Маяковский в двадцатых годах

1. Маяковский на расстоянии

   В 1920 году Маяковский находился в Москве, а тень свою отбрасывал далеко на восток. К этому времени я уже прочел все его дореволюционные вещи и в дальнейшем жил от одного произведения до другого.
   Несколько ранее частичку живого Маяковского привнес с собой Давид Бурлюк, когда он от города до города пересек всю Сибирь.
   Бурлюк ехал и пропагандировал футуризм. Но он любил Маяковского, стоял у колыбели его стиха, до мелочей знал его биографию, умел читать его вещи, - и потому сквозь бутады Давида Давидовича облик Маяковского возникал таким материальным, что его хотелось потрогать руками.
   Сам Бурлюк - цветистый, в необыкновенном своем жилете, с квадратной спиной, со стеклянным одним и с "до крика разодранным" другим глазом, с лорнетом в руке, - тоже стоил разговора. Но все же главным его козырем в поездке был Маяковский.
   По приезде в город Бурлюк первым делом устраивал выставку футуристических картин и рукописей, а вечером делал доклад.
   Импровизатор по преимуществу, зазывала и конферансье, он весь день шумел и спорил на выставке, давал пояснения, возражал, разубеждал, поражал знаниями, и то со страшным остервенением нападал на врагов футуризма, то с ласковой вкрадчивостью издевался над ними и наносил начищенные до блеска оскорбления. В своем умении подколоть с превеликим ехидством противника он не знал себе подобных. В Чите он водил посетителей выставки от картины к картине и концом лорнета чертил в воздухе круги, эллипсы и квадраты. Одна из его собственных картин называлась так: "Моменты разложения плоскостей и элементы ветра и вечера, интродуцированные в приморский пейзаж, изображенный с четырех точек зрения". Ошарашить он умел. Из грустных, раздавленных впечатлениями провинциалов он делал котлетку. Один из них спросил его, указывая на его жилет:
   - Что это такое?

ИСХОДНЫЕ ДАННЫЕ

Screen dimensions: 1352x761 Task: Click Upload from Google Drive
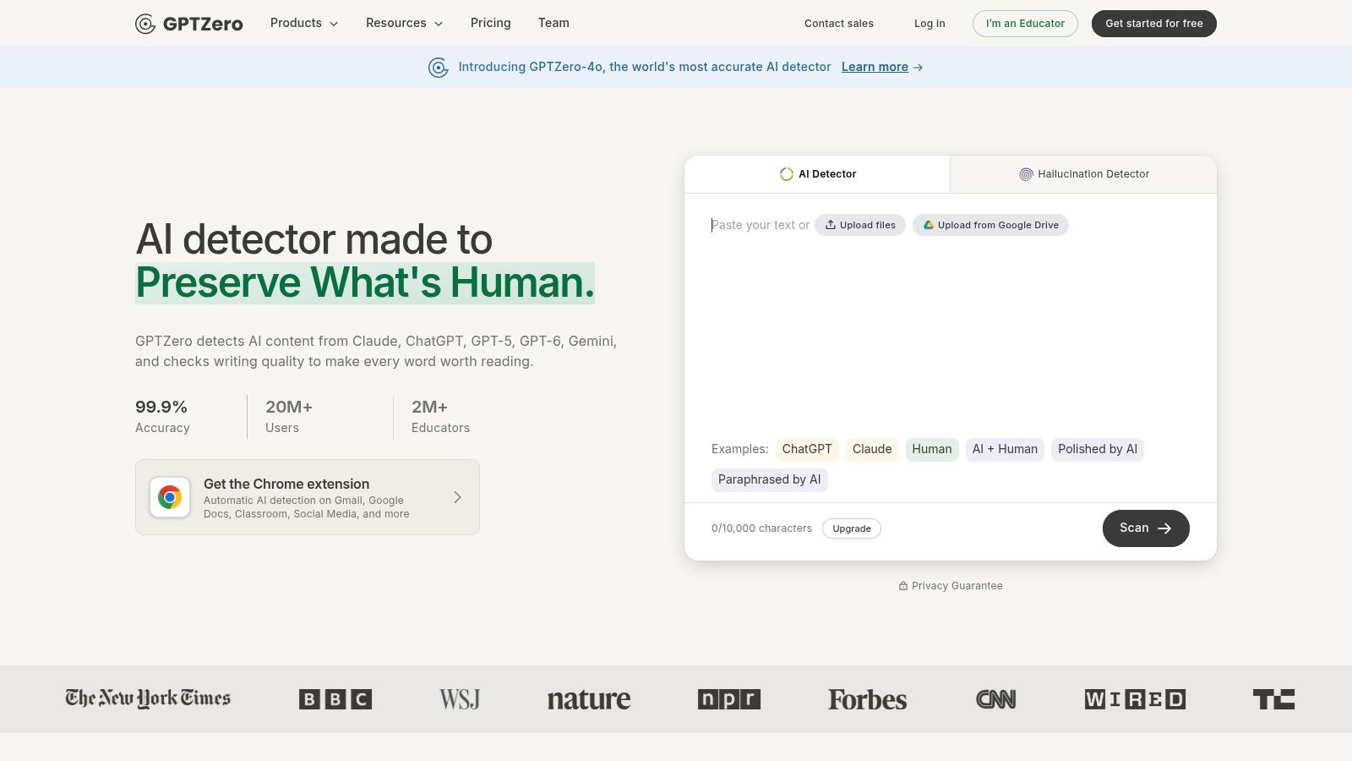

ЗАДАНИЯ
(A) В каком городе, согласно отрывку о Маяковском, Бурлюк водил посетителей выставки от картины к картине?
(B) Пожалуйста, напишите продолжение отрывка о Маяковском и Бурлюке, начиная сразу после его последней реплики.

СПИСОК ОТВЕТОВ
(A) В Чите.

(B)
   И Бурлюк немедленно парировал:
   - Вы задаете мне тот же вопрос, что и Горький, поэтому и отвечу так же, как ему: "Программа - максимум".
   Доклад его был колюч и изобиловал стихами. Он читал стихи свои, Хлебникова, Каменского, Северянина и Маяковского.
   Стихи Маяковского он читал яростно, прекрасно озлившись, с перекошенным ртом - и лицо его от этого делалось предельно красноречивым и привлекательным, а жест сорокалетнего задиры становился размашистым и убедительным. В стихах Маяковского, по его словам, "был взрыв жизненной грубости" - и это отлично подчеркивалось Бурлюком. Маяковский - большой, страстный, порвавший со старым искусством, - проступал сквозь строчки стихов и шел прямо на зрителя.
   Беседа о Маяковском и Хлебникове, с прениями, препирательствами, взрывами и аплодисментами - затягивалась допоздна.
   С Бурлюком ездила его жена, двое малышей и сестра, носившая звучный псевдоним: Паунтилина Норвежская. Весь этот "хвост" надо было кормить и снабжать железнодорожными билетами. Но, несмотря на это, перед отъездом Бурлюк неизменно устраивал еще одну небольшую беседу с чаепитием, угощал всех пирожными и тем самым оставлял в городе часть своего вечерового сбора. Называл он это так: "Сегодня я вам сделаю еще одно внутривенное вливание бодрости".
   Бурлюк привез "Газету футуристов" - там были последние стихи Маяковского 2. Позднее я разбогател на "Мистерию-буфф" и на "Все сочиненное Маяковским". Книги эти отправлялись во Владивосток, и мне их дали лишь на полтора дня. Я их прочел в два глотка, сделал героическое усилие и с небольшими сокращениями переписал от руки в одну ночь всю "Мистерию-буфф".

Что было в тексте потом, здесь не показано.